Please turn in a gzip compressed tarball of your assignment (the extension should be .tar.gz). The tarball should uncompress into a directory cs226-assignment-12-teamcode with teamcode replaced by the code assigned to your team for your repository and your mailing list; uncompressing should not create any other files in the current directory. The tarball should contain no derived files whatsoever (i.e. no .class files), but allow building all derived files. And your tarball should definitely not contain copies of the data files, but instructions of where we have to put them for your code to find them. Include a README file that briefly explains what your programs do and contains any other notes you want us to check out before grading.

Grading

For reference, here is a short explanation of the grading criteria.
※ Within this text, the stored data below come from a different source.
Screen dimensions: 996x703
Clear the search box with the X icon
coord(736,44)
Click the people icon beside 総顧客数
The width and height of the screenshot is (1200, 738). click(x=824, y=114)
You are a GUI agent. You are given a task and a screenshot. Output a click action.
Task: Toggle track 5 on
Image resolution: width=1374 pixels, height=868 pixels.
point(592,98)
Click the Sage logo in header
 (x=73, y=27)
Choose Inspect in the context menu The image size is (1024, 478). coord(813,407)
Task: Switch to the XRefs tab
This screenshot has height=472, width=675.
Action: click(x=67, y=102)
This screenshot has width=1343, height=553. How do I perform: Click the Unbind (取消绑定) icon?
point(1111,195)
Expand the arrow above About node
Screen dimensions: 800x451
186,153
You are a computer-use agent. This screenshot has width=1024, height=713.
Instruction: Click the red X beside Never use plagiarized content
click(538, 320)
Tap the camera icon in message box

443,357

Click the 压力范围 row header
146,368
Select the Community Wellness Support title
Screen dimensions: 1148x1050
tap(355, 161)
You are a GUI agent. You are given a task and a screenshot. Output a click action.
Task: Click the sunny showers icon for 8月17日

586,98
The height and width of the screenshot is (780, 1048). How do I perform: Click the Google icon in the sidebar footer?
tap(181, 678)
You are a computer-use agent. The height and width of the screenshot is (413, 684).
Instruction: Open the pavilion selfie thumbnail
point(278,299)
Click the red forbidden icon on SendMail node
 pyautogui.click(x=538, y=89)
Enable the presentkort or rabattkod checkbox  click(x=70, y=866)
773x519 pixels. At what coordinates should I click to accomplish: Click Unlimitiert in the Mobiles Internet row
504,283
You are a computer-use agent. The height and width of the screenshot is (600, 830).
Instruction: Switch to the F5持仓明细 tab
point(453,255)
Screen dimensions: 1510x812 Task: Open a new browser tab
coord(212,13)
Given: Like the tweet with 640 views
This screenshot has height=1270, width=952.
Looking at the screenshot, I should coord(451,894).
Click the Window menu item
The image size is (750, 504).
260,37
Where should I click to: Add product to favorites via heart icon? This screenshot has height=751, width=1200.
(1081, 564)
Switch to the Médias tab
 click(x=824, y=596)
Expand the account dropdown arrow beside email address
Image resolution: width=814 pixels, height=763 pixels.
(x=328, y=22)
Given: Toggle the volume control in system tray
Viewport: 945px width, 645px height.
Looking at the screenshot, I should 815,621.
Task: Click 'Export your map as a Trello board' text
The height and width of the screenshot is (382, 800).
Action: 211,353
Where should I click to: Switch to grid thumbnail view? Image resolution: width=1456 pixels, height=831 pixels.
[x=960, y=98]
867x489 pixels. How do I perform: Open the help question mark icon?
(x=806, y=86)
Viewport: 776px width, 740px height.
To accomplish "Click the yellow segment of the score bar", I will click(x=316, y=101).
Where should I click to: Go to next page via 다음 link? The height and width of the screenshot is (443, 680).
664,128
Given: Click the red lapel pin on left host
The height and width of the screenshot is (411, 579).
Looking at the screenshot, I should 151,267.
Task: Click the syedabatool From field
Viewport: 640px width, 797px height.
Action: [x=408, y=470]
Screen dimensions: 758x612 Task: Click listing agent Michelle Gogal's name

Packaging refers to the proper organization of the stuff you hand in, following the guidelines for Deliverables above. Style refers to Java programming style, including things like consistent indentation, appropriate identifiers, useful comments, suitable javadoc documentation, etc. Simple, clean, readable code is what you should be aiming for. Performance refers to how fast your program can produce the required results compared to other submissions. Design refers to proper modularization and the proper choice of algorithms and data structures. Functionality refers to your programs being able to do what they should according to the specification given above; if the specification is ambiguous and you had to make a certain choice, defend that choice in your README file.

If your programs cannot be built you will get no points whatsoever. If your programs cannot be built without warnings using javac -Xlint we will take off 10% (except if you document a very good reason). If your programs fail miserably even once, i.e. terminate with an exception of any kind, we will take off 10%.

Kudos

This project is based on a similar assignment by Prof. Dr. Jason Eisner; thanks a bunch for the inspiration! You are free to read Jason's assignment which contains a lot of advice and background information; however, remember that you are doing this version, not Jason's version; if you use any of Jason's ideas, please give proper credit in your README file.